### Job 1:
In the Hive connector documentation, which two Hive components does Presto use?
### Job 2:
Copy the Hive connector documentation word for word, from "6.1. Hive Connector" up to and including "Hive metastore service.".

**** Source text

6.1. Hive Connector
The Hive connector allows querying data stored in a Hive data warehouse. Hive is a combination of three components:
- Data files in varying formats that are typically stored in the Hadoop Distributed File System (HDFS) or in Amazon S3.
- Metadata about how the data files are mapped to schemas and tables. This metadata is stored in a database such as MySQL and is accessed via the Hive metastore service.
- A query language called HiveQL. This query language is executed on a distributed computing framework such as MapReduce or Tez.
Presto only uses the first two components: the data and the metadata. It does not use HiveQL or any part of Hive’s execution environment.
Supported File Types
The following file types are supported for the Hive connector:
- ORC
- RCFile
- TEXT
- Parquet
Configuration
Presto includes Hive connectors for multiple versions of Hadoop:
- hive-hadoop2: Apache Hadoop 2.x
- hive-cdh5: Cloudera CDH 5
Create /etc/presto/catalog/hive.properties with the following contents to mount the hive-hadoop2 connector as the hive catalog, replacing hive-hadoop2 with the proper connector for your version of Hadoop and example.net:9083 with the correct host and port for your Hive metastore Thrift service:
connector.name=hive-hadoop2
hive.metastore.uri=thrift://example.net:9083
Additionally, you should add the following property to jvm.config, replacing <hdfs_username> with your hdfs user name:
-DHADOOP_USER_NAME=<hdfs_username>
Multiple Hive Clusters
You can have as many catalogs as you need, so if you have additional Hive clusters, simply add another properties file to /etc/presto/catalog with a different name (making sure it ends in .properties). For example, if you name the property file sales.properties, Presto will create a catalog named sales using the configured connector. If you are connecting to more than one Hive metastore, you can create any number of properties files configuring multiple instances of the Hive connector.
HDFS Configuration
Presto configures the HDFS client automatically for most setups and does not require any configuration files. In some rare cases, such as when using federated HDFS, it may be necessary to specify additional HDFS client options in order to access your HDFS cluster. To do so, add the hive.config.resources property to reference your HDFS config files:
hive.config.resources=/etc/hadoop/conf/core-site.xml,/etc/hadoop/conf/hdfs-site.xml
Only specify additional configuration files if absolutely necessary. We also recommend reducing the configuration files to have the minimum set of required properties, as additional properties may cause problems.

********
**** Data records

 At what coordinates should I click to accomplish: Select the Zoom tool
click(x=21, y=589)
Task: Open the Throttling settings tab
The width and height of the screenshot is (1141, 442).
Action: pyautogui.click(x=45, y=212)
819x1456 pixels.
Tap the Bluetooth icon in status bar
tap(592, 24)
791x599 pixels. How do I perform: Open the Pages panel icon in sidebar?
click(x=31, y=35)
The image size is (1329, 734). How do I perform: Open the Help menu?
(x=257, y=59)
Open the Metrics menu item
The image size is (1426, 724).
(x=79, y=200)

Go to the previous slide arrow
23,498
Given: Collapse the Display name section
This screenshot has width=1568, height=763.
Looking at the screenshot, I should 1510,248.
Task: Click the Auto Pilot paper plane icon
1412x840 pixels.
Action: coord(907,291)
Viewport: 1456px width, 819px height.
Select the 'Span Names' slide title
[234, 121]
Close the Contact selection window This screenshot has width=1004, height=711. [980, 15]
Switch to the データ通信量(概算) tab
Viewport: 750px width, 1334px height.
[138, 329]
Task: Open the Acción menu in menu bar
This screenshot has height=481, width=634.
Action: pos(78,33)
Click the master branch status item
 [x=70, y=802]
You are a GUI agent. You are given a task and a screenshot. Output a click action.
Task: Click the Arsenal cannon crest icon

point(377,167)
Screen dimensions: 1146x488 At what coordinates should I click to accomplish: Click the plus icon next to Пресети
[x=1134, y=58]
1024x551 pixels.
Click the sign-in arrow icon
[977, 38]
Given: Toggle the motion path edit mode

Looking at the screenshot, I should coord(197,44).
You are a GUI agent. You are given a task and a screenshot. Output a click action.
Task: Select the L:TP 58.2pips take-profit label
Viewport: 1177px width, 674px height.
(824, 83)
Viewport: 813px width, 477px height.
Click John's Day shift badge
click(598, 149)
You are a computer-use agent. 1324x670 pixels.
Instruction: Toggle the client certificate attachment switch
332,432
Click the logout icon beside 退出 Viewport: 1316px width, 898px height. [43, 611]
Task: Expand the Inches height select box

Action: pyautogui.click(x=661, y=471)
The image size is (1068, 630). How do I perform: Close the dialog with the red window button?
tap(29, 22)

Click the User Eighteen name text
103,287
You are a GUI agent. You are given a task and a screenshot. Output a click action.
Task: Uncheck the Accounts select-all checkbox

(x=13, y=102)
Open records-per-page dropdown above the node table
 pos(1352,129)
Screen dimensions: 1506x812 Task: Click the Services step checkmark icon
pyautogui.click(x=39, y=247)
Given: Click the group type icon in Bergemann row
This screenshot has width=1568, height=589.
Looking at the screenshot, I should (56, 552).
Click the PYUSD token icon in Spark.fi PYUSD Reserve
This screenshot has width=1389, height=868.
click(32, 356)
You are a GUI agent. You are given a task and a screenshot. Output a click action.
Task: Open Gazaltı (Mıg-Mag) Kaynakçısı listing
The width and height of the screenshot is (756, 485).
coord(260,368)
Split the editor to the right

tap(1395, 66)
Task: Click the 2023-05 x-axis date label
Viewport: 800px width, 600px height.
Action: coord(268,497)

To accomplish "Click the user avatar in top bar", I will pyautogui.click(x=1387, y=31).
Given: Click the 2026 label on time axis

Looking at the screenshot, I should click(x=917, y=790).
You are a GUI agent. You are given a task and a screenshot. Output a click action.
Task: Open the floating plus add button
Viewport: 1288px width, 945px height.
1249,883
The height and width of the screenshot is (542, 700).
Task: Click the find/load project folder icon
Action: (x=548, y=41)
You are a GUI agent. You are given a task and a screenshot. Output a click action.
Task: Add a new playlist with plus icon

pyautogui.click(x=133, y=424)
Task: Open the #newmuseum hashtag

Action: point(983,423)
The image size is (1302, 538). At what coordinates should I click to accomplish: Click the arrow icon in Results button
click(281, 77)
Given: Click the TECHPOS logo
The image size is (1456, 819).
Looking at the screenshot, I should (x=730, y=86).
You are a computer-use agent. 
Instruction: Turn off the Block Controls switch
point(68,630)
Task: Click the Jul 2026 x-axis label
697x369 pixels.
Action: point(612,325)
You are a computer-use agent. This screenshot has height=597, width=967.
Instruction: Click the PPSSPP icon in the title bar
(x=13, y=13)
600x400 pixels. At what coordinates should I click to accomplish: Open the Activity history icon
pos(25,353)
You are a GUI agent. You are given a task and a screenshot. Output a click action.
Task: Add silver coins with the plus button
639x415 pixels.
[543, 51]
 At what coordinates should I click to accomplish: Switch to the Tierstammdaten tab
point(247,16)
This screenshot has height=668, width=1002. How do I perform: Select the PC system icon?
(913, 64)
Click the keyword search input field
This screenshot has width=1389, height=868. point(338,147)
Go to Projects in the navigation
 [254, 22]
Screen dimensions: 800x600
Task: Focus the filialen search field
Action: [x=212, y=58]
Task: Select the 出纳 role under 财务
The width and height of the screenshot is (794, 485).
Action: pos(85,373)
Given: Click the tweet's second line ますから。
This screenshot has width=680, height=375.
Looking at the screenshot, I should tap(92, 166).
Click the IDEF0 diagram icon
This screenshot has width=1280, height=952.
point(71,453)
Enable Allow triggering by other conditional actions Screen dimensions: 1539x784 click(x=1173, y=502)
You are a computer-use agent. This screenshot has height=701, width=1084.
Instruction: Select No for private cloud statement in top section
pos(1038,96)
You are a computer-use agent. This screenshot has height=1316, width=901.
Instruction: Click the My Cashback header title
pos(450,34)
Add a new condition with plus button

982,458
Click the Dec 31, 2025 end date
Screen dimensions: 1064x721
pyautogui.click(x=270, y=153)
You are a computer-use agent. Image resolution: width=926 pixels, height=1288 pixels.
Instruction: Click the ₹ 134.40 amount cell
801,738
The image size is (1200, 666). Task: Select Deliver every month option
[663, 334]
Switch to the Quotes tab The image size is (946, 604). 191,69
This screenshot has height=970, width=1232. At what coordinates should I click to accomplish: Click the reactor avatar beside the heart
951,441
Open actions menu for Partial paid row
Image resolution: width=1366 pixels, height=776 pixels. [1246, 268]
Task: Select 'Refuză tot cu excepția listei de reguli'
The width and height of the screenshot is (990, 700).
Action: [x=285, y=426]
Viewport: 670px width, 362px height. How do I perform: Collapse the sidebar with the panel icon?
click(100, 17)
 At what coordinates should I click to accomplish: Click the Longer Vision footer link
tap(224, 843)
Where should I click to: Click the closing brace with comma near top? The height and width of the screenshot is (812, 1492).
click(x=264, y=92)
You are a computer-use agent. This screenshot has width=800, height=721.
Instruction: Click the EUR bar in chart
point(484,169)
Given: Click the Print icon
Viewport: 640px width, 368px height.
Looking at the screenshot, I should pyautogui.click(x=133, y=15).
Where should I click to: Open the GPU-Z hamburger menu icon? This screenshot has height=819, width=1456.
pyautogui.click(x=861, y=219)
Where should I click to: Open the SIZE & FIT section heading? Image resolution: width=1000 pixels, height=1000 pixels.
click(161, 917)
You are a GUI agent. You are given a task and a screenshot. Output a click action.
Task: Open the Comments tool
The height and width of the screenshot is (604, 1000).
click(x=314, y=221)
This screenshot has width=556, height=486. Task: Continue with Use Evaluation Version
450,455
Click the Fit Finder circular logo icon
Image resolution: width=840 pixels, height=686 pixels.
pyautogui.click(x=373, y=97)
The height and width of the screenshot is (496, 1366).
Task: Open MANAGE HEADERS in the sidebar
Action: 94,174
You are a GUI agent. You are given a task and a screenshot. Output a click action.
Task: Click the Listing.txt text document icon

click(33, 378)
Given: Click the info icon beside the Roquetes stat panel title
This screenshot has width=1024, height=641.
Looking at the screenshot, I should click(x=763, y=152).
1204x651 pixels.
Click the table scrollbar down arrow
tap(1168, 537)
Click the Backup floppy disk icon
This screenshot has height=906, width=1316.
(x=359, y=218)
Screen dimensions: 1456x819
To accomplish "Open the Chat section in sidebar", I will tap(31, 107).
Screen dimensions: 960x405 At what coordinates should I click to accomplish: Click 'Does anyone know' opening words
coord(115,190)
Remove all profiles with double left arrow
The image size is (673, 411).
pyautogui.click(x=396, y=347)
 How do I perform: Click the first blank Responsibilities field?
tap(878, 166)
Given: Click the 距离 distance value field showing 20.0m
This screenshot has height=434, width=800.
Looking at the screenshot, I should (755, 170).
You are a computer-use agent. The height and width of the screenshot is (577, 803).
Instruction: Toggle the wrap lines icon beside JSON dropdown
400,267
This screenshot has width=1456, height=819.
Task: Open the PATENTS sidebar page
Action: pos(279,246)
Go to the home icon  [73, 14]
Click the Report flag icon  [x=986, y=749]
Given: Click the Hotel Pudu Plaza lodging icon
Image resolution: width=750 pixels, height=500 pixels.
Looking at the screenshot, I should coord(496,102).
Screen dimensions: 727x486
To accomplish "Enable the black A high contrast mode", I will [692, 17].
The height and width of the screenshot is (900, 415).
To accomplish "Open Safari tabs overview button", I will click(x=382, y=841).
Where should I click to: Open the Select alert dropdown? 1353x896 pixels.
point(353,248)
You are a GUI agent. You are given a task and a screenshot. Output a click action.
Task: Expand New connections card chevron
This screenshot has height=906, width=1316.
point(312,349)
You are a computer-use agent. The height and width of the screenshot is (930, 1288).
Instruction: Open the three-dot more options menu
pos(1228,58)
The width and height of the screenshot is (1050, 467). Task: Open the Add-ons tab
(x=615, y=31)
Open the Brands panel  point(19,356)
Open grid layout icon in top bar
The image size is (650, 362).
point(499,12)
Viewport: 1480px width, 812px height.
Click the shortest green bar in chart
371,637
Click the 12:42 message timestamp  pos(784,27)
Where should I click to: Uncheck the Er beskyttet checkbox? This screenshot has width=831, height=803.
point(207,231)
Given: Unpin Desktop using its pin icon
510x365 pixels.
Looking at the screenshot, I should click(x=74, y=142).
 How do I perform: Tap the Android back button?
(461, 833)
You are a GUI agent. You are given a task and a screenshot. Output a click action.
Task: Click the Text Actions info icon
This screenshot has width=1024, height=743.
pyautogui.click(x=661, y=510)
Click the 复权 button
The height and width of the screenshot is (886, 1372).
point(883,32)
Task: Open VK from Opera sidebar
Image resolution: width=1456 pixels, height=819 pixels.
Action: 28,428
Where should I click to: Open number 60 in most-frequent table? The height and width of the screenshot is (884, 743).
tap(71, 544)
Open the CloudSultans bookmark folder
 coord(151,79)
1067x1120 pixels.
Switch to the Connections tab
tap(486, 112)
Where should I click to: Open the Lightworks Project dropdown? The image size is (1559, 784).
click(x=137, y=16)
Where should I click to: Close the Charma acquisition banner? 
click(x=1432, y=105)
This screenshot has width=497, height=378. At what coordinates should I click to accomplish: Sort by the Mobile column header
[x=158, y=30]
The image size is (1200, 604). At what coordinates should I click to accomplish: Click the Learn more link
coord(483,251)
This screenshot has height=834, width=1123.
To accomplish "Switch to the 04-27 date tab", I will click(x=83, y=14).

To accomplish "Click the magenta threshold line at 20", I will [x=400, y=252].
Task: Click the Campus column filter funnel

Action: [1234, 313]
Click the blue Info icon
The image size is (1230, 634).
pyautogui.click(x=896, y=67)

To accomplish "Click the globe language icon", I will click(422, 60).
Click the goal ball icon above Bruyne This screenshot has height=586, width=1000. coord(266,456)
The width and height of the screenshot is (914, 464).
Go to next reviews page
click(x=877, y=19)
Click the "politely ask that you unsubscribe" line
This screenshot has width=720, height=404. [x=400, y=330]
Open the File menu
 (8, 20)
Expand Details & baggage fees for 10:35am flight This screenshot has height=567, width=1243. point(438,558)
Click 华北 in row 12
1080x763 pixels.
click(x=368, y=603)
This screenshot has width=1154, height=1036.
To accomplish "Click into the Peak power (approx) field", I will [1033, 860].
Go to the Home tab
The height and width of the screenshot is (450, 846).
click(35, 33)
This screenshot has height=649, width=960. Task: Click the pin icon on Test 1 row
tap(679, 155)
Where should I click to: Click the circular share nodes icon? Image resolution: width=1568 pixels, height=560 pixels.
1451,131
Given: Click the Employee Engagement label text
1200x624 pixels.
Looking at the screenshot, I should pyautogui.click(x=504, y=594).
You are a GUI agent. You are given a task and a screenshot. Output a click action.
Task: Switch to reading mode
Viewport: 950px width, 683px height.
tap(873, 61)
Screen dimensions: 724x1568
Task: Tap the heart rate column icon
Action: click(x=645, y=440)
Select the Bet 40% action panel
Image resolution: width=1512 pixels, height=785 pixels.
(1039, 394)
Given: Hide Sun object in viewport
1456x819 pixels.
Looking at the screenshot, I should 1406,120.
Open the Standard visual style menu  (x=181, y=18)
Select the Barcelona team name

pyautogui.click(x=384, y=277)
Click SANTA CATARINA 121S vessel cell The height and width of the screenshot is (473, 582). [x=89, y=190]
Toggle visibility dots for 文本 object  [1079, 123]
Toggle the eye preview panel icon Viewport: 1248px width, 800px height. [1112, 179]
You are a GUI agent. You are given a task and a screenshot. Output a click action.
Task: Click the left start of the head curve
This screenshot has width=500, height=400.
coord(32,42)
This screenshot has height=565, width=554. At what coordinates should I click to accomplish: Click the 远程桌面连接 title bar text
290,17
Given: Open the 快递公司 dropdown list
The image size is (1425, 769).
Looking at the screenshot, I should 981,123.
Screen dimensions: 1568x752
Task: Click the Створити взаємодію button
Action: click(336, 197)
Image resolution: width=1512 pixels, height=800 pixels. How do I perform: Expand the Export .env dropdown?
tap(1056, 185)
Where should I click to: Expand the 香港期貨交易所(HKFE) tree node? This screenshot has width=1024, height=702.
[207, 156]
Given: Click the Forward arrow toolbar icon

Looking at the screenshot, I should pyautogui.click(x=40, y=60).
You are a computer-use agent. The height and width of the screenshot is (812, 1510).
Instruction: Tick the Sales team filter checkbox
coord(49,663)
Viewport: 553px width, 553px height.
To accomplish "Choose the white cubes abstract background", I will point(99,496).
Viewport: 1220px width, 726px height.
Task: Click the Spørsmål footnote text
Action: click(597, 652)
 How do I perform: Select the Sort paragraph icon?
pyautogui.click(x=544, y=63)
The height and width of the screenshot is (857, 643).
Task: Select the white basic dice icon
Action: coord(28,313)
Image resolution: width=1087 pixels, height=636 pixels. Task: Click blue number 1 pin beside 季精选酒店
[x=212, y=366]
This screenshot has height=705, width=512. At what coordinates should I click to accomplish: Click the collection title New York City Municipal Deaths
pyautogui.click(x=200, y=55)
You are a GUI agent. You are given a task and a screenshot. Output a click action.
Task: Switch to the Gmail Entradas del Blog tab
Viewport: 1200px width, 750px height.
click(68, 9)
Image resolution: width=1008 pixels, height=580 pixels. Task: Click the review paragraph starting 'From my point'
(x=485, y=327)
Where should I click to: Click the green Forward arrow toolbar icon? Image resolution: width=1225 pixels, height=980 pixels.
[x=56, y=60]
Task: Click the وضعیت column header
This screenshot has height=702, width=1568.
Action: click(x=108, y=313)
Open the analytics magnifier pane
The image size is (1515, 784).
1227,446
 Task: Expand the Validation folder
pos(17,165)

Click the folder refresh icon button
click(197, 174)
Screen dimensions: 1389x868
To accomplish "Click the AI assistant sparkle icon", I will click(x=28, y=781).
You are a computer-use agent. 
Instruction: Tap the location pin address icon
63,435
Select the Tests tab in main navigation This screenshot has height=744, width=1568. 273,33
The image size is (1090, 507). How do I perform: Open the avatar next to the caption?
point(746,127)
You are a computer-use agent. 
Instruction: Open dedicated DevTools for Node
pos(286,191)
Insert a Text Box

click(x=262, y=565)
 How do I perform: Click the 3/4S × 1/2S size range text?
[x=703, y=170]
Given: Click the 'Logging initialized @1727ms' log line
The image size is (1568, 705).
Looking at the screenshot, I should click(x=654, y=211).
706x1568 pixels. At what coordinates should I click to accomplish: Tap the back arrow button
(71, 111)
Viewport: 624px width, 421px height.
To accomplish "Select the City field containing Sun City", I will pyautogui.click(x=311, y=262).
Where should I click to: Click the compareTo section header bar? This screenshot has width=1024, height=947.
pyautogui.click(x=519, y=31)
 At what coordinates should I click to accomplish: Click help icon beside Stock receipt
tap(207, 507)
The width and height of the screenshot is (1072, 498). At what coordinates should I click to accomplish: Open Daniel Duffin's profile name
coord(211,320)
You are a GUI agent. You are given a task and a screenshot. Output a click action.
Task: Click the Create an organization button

********

### Answer 1:
The data and the metadata.

### Answer 2:
6.1. Hive Connector
The Hive connector allows querying data stored in a Hive data warehouse. Hive is a combination of three components:
- Data files in varying formats that are typically stored in the Hadoop Distributed File System (HDFS) or in Amazon S3.
- Metadata about how the data files are mapped to schemas and tables. This metadata is stored in a database such as MySQL and is accessed via the Hive metastore service.